Several years ago I was facing a stressful period in my life and had heard that yoga was a good way to relax. I signed up for a class which happened to coincide with the first hour of my weekly quilting sit and stitch group. It was the only time the class was being offered, and it was a tough decision, but I thought I could try a class and see how I liked it, and if I didn’t – no big deal, no decision to make, no harm done.
But I did like it. In fact, I loved it. To say that it changed my life is not an exaggeration. That little yoga class taught me that my life was out of balance, and it started a chain reaction that altered my everyday existence.
So, back to the quilting group. The sit and stitch group met every Friday morning
from 9:30 – 12:30. The yoga class met 10:00 – 11:15 on Fridays. So I compromised by going to yoga and then on to quilting. First I was confronted about my priorities. The women in my group didn’t care for my sharing my time with another activity on Friday mornings. Several of the group seemed to feel threatened by my new pursuit. I thought that my friends would be happy for me to have found a healthy activity that made me feel so great. But I was wrong. I realized in that beginning yoga course that quilting had become too important in my life. I was bored with myself as I heard myself talking about projects I was working on and new ones I wanted to try and determining whether or not I had had a good day by how much progress I had made on my current quilt. I would sit in public restrooms and see quilt patterns in the floor tiles. I would calculate that if I just got up an hour earlier each morning, I would be able to finish so many more quilts. If I had to be a passenger in a car for more than 20 minutes I would always bring a quilt with me to work on. I was obsessed.
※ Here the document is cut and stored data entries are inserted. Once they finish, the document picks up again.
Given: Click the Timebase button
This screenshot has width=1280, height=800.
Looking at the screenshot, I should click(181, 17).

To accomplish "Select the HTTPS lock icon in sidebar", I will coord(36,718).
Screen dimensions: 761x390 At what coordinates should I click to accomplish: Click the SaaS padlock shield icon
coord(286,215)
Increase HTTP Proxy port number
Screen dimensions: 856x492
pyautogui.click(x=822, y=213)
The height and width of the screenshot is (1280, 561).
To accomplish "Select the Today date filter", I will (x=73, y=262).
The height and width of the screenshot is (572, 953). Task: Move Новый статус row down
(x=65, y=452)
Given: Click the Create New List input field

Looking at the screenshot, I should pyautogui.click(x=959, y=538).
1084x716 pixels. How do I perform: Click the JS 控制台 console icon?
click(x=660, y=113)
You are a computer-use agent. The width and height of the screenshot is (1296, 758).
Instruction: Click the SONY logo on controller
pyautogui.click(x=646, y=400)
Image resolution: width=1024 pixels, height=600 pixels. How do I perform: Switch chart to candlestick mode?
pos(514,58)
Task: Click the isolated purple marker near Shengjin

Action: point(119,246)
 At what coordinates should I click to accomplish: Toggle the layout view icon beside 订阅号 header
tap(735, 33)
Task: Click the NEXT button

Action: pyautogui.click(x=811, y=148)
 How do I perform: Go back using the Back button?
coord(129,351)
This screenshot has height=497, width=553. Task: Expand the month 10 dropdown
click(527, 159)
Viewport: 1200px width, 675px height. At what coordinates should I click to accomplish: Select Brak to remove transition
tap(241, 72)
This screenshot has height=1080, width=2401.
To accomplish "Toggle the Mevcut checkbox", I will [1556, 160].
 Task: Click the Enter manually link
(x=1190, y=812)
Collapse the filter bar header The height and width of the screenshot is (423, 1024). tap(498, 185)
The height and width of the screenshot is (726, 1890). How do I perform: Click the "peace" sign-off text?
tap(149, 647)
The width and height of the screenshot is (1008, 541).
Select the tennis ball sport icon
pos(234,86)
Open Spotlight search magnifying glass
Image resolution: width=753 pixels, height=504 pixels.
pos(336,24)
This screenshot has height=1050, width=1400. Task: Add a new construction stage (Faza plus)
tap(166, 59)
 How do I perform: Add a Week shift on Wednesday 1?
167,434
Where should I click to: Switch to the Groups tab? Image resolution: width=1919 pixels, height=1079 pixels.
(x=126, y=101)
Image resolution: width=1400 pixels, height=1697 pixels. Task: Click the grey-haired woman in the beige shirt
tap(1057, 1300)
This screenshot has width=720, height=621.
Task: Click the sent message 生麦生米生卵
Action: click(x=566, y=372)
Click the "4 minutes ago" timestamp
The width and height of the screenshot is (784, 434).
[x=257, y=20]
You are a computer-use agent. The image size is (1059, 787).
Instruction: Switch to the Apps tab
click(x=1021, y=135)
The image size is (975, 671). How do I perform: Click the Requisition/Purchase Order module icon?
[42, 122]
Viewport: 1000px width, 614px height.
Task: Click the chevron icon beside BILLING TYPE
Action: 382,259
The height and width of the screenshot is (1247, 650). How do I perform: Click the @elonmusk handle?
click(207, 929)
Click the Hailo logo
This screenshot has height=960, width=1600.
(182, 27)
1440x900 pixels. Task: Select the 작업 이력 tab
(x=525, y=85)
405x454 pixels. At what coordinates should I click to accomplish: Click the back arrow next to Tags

And yoga helped me see that. Yoga didn’t feel jealous when I also started taking piano lessons. And slowly, it changed me. I stood up straighter and breathed more deeply and had fewer and fewer aches in my hips and hands. I was more interesting and more interested in other things. And I also lost many friends. Oh, I know, if that’s the kind of people I had as friends… But still it hurt, nonetheless.
Yoga helped me become someone closer to whom I want to be. It has kept me grounded and flexible and it literally saved my life when I went into anaphylaxis after being given an antibiotic that I was allergic to during surgery and had to make an emergency 20 minute drive back to the hospital as my throat was closing up. It also saved me when I was in agonizing pain from a ruptured disc in my back. And it made all the difference in my recovery from that injury. It has helped me clear my mind for prayer and has made me more open to hearing the words of God.
So, now I practice yoga to enhance the rest of my life. Even though I now am a yoga teacher, it hasn’t become my life. It’s part of who am I and balances out the other parts of me.